No espetáculo original ela existe mesmo enquanto boneco, mas inicialmente íamos fazer sem boneco. Eu não ia ter bonecos de todo, ia assumir tudo fisicamente. Só a meio do processo é que decidiram que, afinal, ia ter um boneco e enfiaram-me aquilo pela mão. Em duas semanas tive de fazer qualquer coisa com aquilo, sendo que os outros já estavam a trabalhar com bonecos há mais de um mês e eu tinha desistido de fazer manipulação. Tive de me adaptar e fingir que estava a perceber muito bem aquilo que estava a fazer. Estreei quando ainda estava a habituar-me ao boneco. A voz foi uma pesquisa minha e do Rui. Depois deu nisto. Há muitas pessoas que falam na voz da velha e só eu sei como ela me lixa a voz toda.

O Rui Pêgo, que faz de pequeno Saúl no Avenida Q, escreveu no Facebook que a Gabriela era a mulher mais engraçada do mundo. É verdade?

Não sabia que ele tinha escrito isso. Somos muito amigos e costumamos elogiar-nos mutuamente, fazemo-nos muito bem um ao outro. É um elogio muito rasgado e incrível. Fico muito feliz, pelos vistos estou a fazer alguma coisa bem. Se há coisa de que gosto nas pessoas é que sejam engraçadas. Fico muito feliz por alguém me considerar engraçada, espero que isso se reflita no trabalho.

Vocês costumam fazer uns vídeos para as histórias do Instagram em que interpretam personagens cómicas que falam inglês. Têm recebido feedback das pessoas em relação a isso?

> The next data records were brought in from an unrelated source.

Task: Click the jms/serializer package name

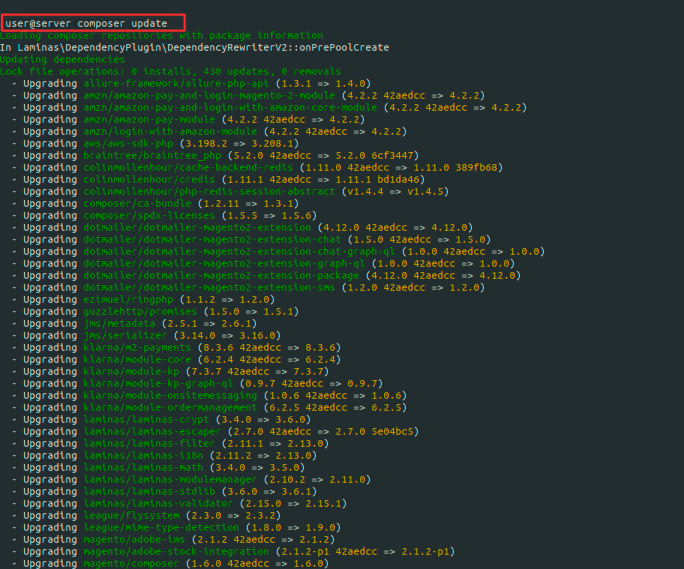Action: tap(125, 336)
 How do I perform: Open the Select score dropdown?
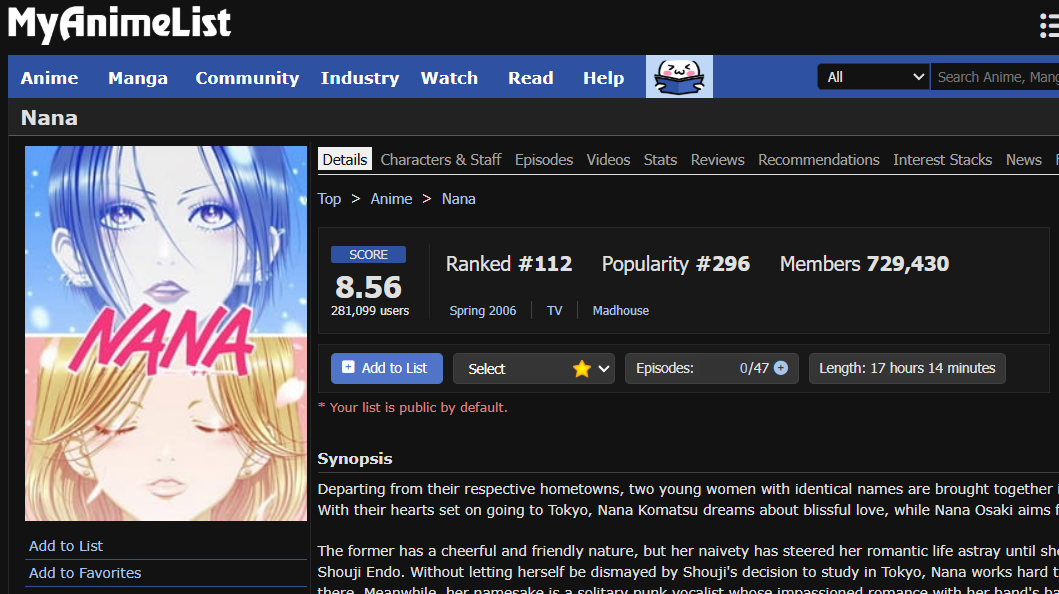point(534,369)
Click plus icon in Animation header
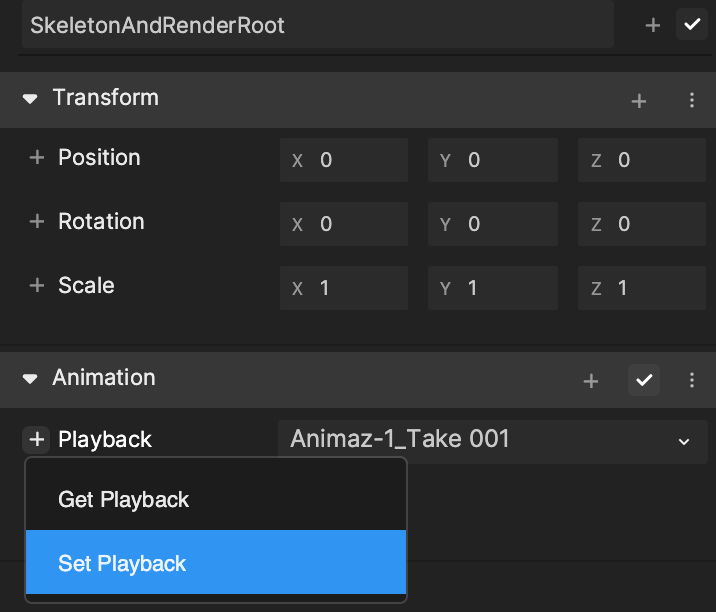Viewport: 716px width, 612px height. 590,380
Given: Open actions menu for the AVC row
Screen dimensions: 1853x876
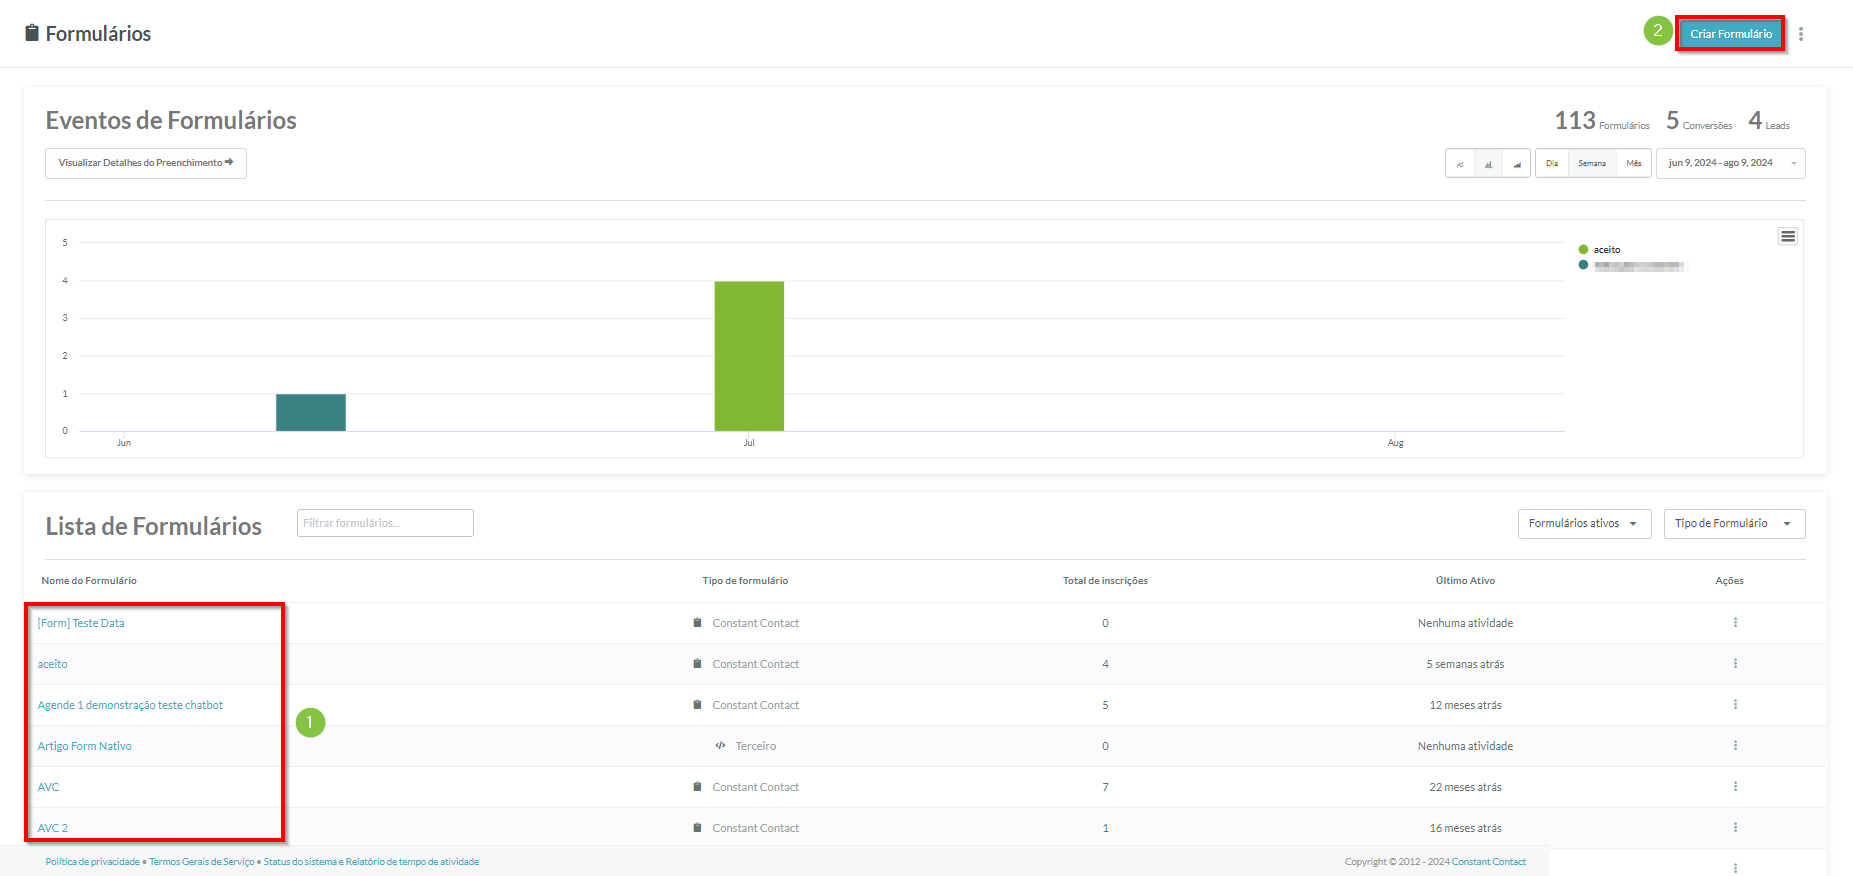Looking at the screenshot, I should [x=1734, y=787].

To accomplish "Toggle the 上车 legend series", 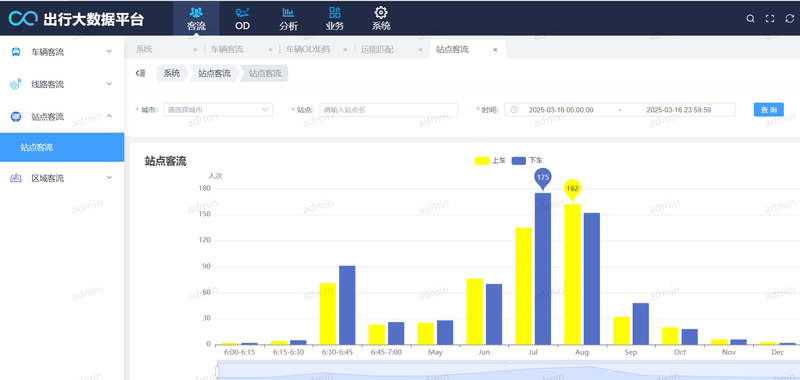I will click(x=490, y=161).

Imenso. Isso ainda vai virar alguma coisa. Nós queremos muito. Começou com um delírio que tivemos numa tarde. Fomos viajar para Beja e a meio da viagem estávamos entediados com a paisagem bucólica de um lado e do outro. Resolvemos fazer uns Insta Stories e saiu aquilo, inspirado nuns programas de veterinária que eu estava a ver na altura.

É a primeira vez que faz comédia?

Não. O primeiro programa que fiz de comédia foi o Breviário Biltre, para a RTP. Era com o Emanuel Marques, Eduardo Madeira, Miguel Borges, André Nunes e a Rita Cruz. Era uma série de sketches.

É o registo com que mais se identifica?

Adoro fazer comédia. É um grande desafio. Ter as condições que temos aqui, com um elenco que vibra no mesmo tom humorístico que tu e com quem te identificas é muito raro. Isso é a base para conseguirmos curtir fazer humor, se assim não for é uma tortura porque o humor é uma linguagem muito específica. Se não nos encontrarmos com os nossos colegas em palco acaba por ser uma conversa desencontrada e não é engraçado. É por isso que a Avenida Q funciona bem. O Rui e o Gonçalo encontraram um grupo de doidinhos que, a bem ou mal, se entendem muito bem.

Este musical tem sido um sucesso. A sala está sempre cheia, vêm pessoas de norte a sul do país e até alguns emigrantes que viajam para cá de propósito. Em Portugal, isto não é normal.

Não é mesmo. Estávamos com grandes expectativas, mas não tão altas. Falo por mim, pelo menos. Sabia que iria funcionar bem, porque o êxito da peça original foi o que foi, mas não esperava que o Avenida Q fosse um sucesso tão grande. Vêm gerações de todo o lado e até pessoas que veem mais do que uma vez. Tenho montes de amigos que vieram e já me disseram que vêm outra vez, ainda sem data mas já com a certeza firme de que vão voltar. Isso é delicioso e incrível.

O sucesso do Avenida Q é um incentivo para que se invista mais no teatro em Portugal?

Sim, é sempre um incentivo para se investir mais em teatro, em cultura e entretenimento, mais ou menos comercial é sempre uma boa aposta. É difícil tomar este espetáculo como exemplo porque reuniram-se aqui condições muito particulares, boas e únicas. Espero que isto aconteça muitas mais vezes na minha vida, mas sei que estas coisas são muito raras.